UBE2F inhibits Natural Killer cell tumor immunity by activating the ARIH2-CRL5 complex to degrade interleukin 15 receptors

Interleukin-15 receptor (IL-15R) agonists induce anti-tumor immunity in pre-clinical models, however, dose-limiting toxicity has hampered their clinical development. An alternative is to target pathways downstream of the IL-15R to access different therapeutic profiles. We performed genome-wide CRISPR screens to reveal the complete IL15R signaling mechanism in NK cells and discovered ubiquitin-dependent IL15R degradation as the dominant mechanism restraining IL-15R signaling.

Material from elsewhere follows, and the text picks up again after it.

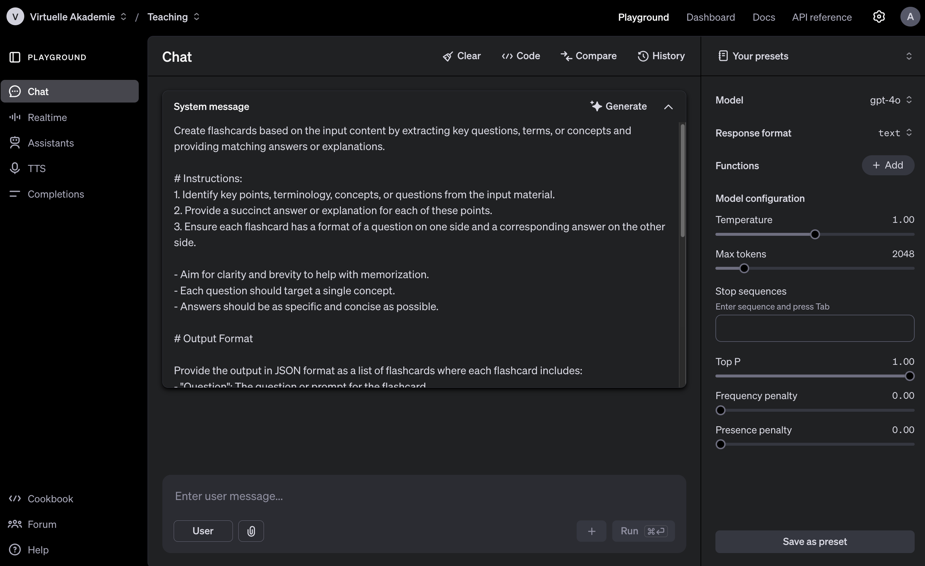The height and width of the screenshot is (566, 925).
Task: Open the Model gpt-4o dropdown
Action: (890, 100)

Top hits included the NEDD8 E2conjugating enzyme UBE2F & ubiquitin E3-ligase ARIH2, along with Cullin-5 RING E3 Ligase (CRL5) members. UBE2F was required for CUL5 neddylation/activation whereas ARIH2 contributed to CRL5-mediated IL-15RB degradation. Ablation of ARIH2 or UBE2F enhanced IL-15RB surface expression/signaling & proinflammatory cytokine production, and augmented natural & CAR-mediated cytotoxicity. In mice lacking Arih2, Rnf7 or Ube2f, IL-15R hyperresponsive NK cells resulted in superior in vivo anti-tumor immunity against primary and disseminated metastatic tumors. Thus, we have identified the enzymes UBE2F and ARIH2 as tractable immunotherapy drug targets. Overall design: Primary human NK cells from 3 donors (B77, B78, & B80). For each donor there AAVS1-edited control cells, ARIH2-edited cells and UBE2F-edited cells. All edits were performed using CRISPR (please see the corresponding manuscript for details on gRNAs etc).